Editorial - Trump tramples core conservative belief in property rights

Margaret Thatcher, when she was British Prime Minister, used a simple formula to describe the economic freedoms due to a properly free people: "A man's right to work as he will, to spend what he earns, to own property, to have the state as servant and not as master." This was, in her view, "the British inheritance."

Her thinking, influenced by centuries of English jurisprudence and political philosophy, provides a modern statement of the same rights that America's founders sought to bestow upon their posterity. Thatcher's phrase embodies the conservative view of the role of government and of citizens' rights in a well-functioning and free society.

Property ownership exists in some form in every nation, but it is often informal. Even in the most unfree nations, the powerful elite feel secure about what they own, in part because the property rights of others are theirs to trample.

What distinguishes America from such countries is not its abundance of natural resources or the race of its people, but its scrupulous cultural and legal dedication to protecting everyone's private property rights. This critical application of the rule of law is what allowed a massive middle class to form and grow on a scale unprecedented in history.

...This is why anyone who wants the United States to remain a great country should be concerned that Donald Trump, who is running for the presidency, defends his own use of government to trample other people's property rights as a positive thing. Merely defending eminent domain, a valid legal principle recognized in the U.S. Constitution for obtaining private land for needed public uses, is one thing. But using it for private gain is quite another. And it is not as though Trump used it long ago and now disavows his actions as wrong.
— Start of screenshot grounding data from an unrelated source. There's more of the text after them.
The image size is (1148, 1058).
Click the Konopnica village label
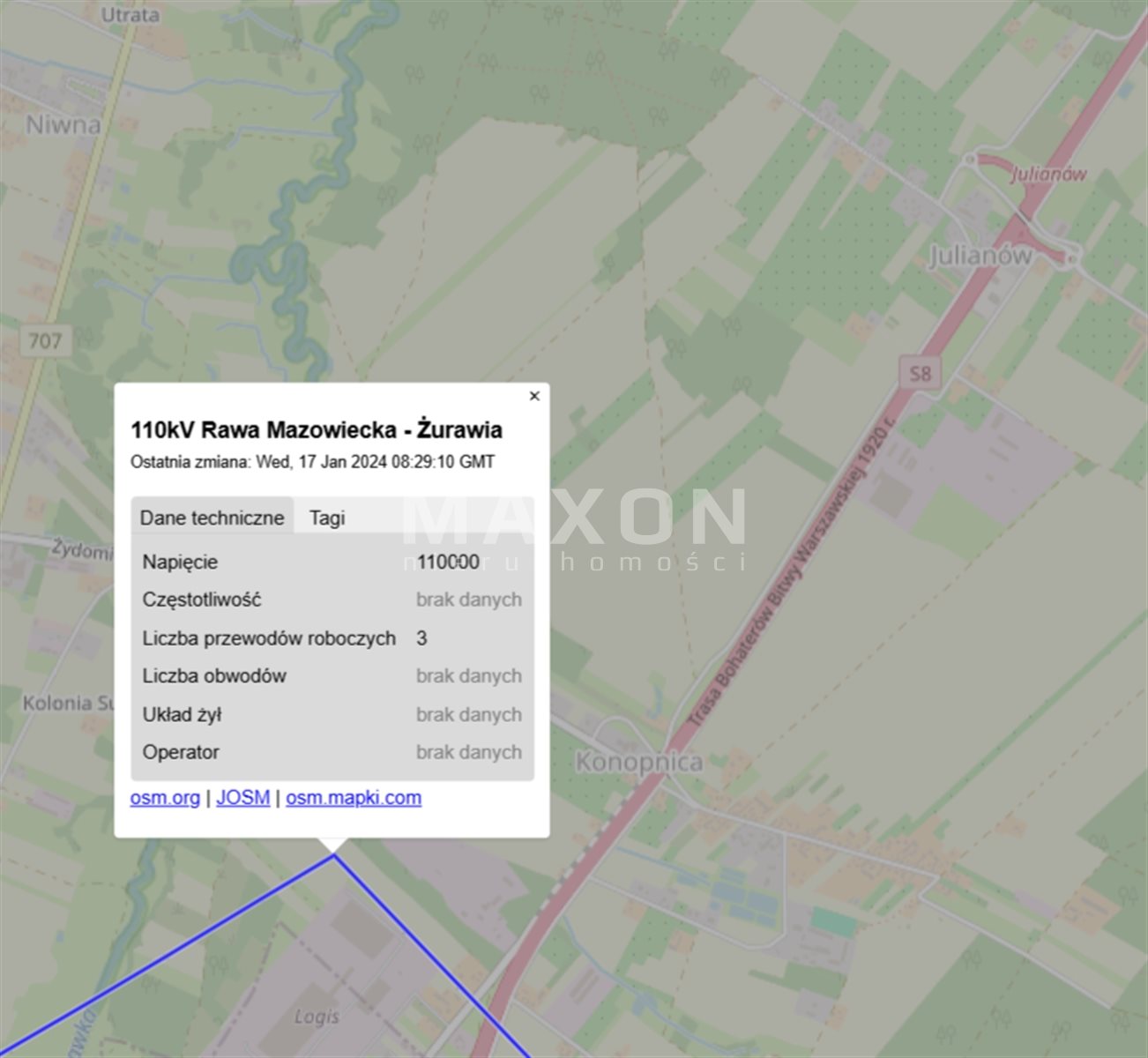click(x=638, y=762)
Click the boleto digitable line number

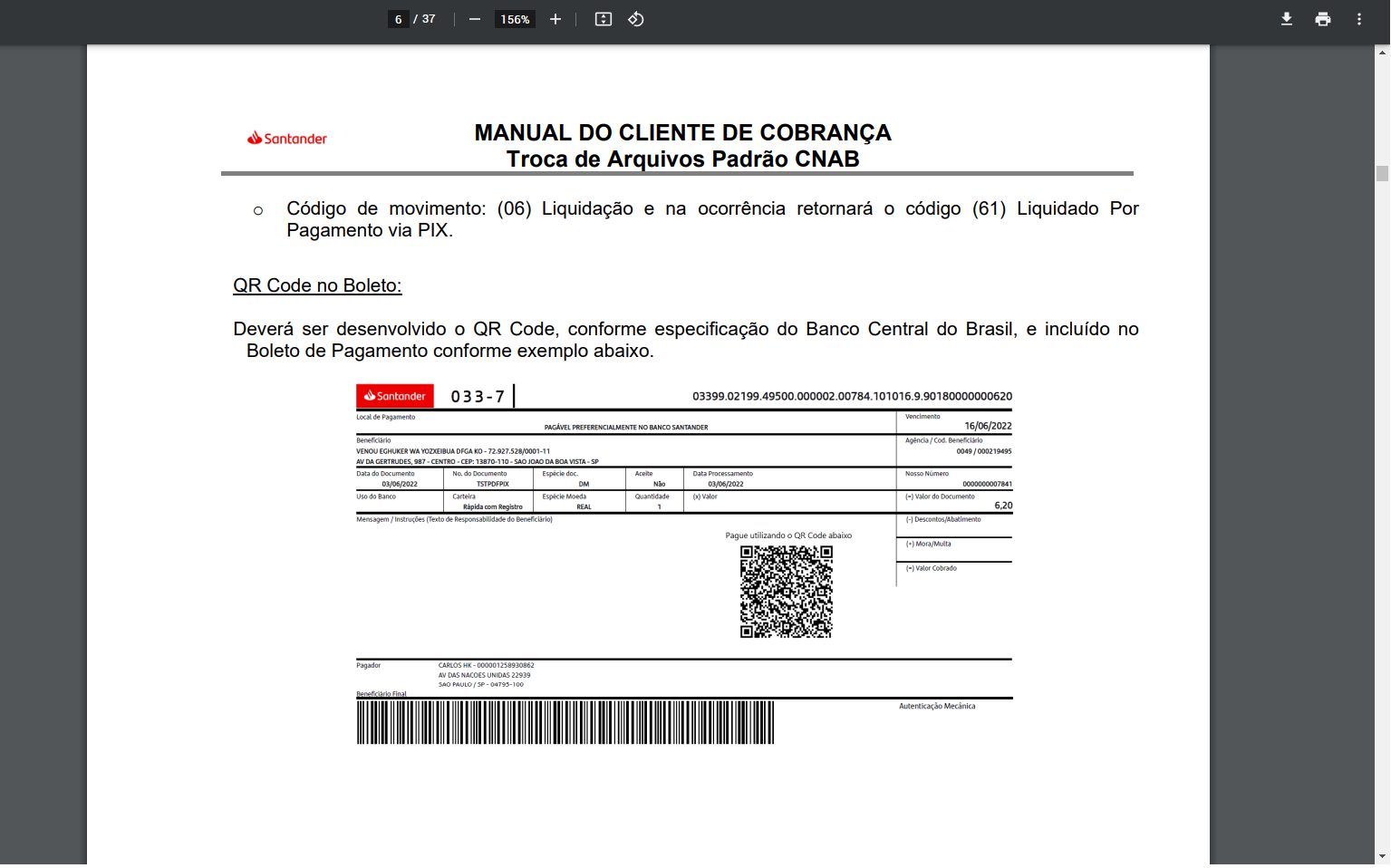click(852, 396)
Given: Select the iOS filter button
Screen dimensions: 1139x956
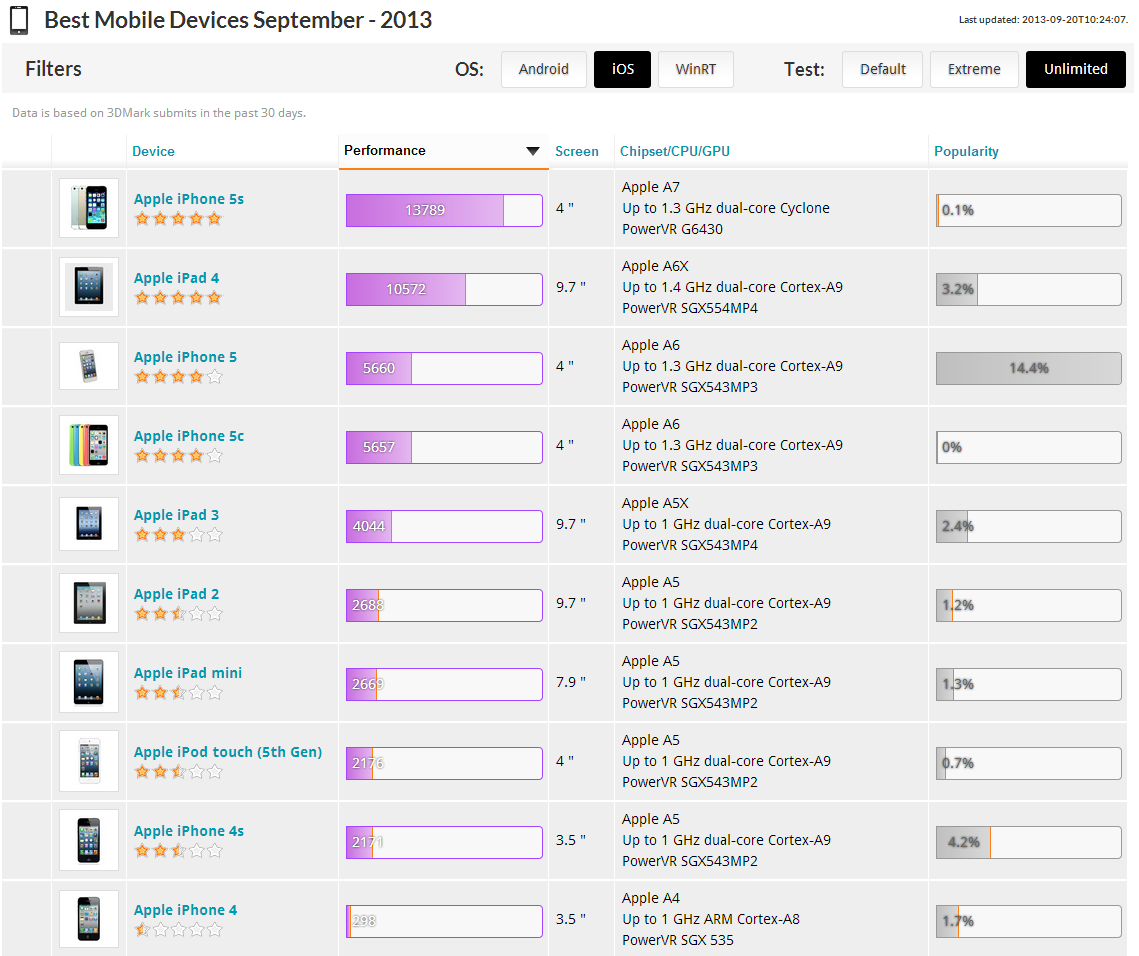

But he has not seen the error of his ways. To this day, Trump defends his own use of state force to trample the property rights of a person less powerful than himself. He views it as a positive good and regrets only that the courts stopped him in one well-known instance.

In 1994, as we have previously noted, Trump tried to use used his connections and wealth to make government his tool for plundering an Atlantic City widow named Vera Coking. He wanted to build a parking garage where her house stood, and so he got a local government agency to force the sale for just 25 percent of what she had previously been offered for it. The agency would then transfer ownership of the property to his company.

Fortunately, Trump lost that case in court.